# Squash blossoms!



## ChiKat (Aug 8, 2011)

I found a bundle of squash blossoms at the store today (my reaction: "Nelson can eat these!!!" *take picture* My sister:  )
Anyways, I want to buy them for the little guy but he'll probably eat 1-2 and the rest will go bad. So I'm trying to find recipes so I can eat them too 
Anyways, I thought it was cool that I found them! Are they a hit with your torts? 







They were also selling ziploc bags of spineless opuntia...which I snatched up for $1.49  I am so easily excited


----------



## dmmj (Aug 8, 2011)

actually I think he should be able to eat them all before they go bad.


----------



## ChiKat (Aug 8, 2011)

Oo really? How long do you think they will last? Should I put them in water? Just keep them refrigerated?
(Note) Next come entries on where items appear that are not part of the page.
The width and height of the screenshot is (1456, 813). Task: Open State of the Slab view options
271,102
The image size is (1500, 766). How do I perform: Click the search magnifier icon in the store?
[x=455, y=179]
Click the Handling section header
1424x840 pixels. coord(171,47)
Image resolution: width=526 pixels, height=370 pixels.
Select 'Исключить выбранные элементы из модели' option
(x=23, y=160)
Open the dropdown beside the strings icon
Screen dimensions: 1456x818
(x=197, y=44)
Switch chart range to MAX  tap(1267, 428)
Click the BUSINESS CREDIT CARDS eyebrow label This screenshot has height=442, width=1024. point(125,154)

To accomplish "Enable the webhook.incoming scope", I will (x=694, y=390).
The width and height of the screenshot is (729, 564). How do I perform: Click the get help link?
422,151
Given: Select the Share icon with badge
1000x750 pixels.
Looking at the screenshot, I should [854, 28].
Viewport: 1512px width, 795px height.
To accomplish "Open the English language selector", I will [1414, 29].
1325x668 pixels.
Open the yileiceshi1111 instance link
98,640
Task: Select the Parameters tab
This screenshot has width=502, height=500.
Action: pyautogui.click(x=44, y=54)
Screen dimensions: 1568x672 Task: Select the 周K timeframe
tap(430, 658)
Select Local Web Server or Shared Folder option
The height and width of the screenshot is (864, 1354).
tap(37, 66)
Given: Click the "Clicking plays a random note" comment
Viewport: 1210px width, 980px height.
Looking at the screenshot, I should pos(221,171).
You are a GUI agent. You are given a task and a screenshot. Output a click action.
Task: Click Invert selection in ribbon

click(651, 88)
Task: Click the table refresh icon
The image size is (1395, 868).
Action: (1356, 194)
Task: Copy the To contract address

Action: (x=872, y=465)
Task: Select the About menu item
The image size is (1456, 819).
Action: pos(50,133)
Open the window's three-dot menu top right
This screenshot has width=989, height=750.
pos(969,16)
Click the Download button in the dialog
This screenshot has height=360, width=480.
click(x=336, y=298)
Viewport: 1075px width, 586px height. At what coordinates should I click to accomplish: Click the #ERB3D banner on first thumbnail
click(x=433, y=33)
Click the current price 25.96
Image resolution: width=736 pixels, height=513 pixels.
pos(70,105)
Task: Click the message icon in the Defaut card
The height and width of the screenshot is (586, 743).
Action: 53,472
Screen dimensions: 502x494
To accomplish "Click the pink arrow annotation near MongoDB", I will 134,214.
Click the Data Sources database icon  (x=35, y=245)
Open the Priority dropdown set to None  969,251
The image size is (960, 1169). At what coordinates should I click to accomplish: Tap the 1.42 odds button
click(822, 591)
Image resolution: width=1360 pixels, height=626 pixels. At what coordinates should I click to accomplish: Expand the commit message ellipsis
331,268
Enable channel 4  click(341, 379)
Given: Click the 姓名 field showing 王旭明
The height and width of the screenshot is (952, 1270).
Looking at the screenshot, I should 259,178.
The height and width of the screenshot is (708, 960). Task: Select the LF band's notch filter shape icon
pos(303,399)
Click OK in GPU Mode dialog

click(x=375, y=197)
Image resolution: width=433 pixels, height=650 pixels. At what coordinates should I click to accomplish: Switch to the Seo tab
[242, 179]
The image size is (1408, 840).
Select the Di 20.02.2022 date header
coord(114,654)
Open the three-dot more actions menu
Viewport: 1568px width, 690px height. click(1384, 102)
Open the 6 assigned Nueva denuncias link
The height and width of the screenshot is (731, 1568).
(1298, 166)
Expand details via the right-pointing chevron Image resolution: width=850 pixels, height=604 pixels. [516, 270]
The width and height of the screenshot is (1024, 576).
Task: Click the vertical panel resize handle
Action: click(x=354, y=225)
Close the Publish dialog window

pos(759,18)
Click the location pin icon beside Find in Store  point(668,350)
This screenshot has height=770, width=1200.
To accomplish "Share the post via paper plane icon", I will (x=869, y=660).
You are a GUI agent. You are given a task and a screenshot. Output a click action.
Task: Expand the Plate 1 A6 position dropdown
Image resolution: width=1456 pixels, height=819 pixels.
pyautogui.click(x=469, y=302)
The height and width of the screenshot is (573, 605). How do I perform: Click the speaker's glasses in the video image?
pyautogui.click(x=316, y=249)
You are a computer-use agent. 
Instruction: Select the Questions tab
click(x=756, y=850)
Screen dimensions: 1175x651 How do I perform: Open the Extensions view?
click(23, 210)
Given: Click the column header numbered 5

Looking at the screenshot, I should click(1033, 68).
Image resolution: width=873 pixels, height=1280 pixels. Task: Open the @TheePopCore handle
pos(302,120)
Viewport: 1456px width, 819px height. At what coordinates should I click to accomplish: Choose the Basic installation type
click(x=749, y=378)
Enlighten me!


----------



## dmmj (Aug 8, 2011)

If we are talking one of those bundles he will most likely eat them in a week or sooner, I would keep them refrigerated or use one of those produce bags.


----------



## ChiKat (Aug 8, 2011)

Great, thanks. I will have to go back and get them. 
I think I underestimate how much he can eat...I still think of him as a little baby  
I should start a thread where people post the size of their tortoise and pictures of how much they feed them.


----------



## pandacakes (Aug 8, 2011)

What kind of market did you find all that epicness at???


----------



## ChiKat (Aug 8, 2011)

It's called an "ethnic food market" and I go there mainly for fresh produce since it's so inexpensive there. They have a lot of imports and you can find pretty much anything there


----------



## Tom (Aug 8, 2011)

Out here in the South West we call those Mexican Grocery stores. We have a lot of them.


----------



## ChiKat (Aug 8, 2011)

It is indeed a Mexican grocery store


----------



## Isa (Aug 9, 2011)

Niceeee, I wish I could find a market that sells these! I am sure Nelson is going to have a feast


----------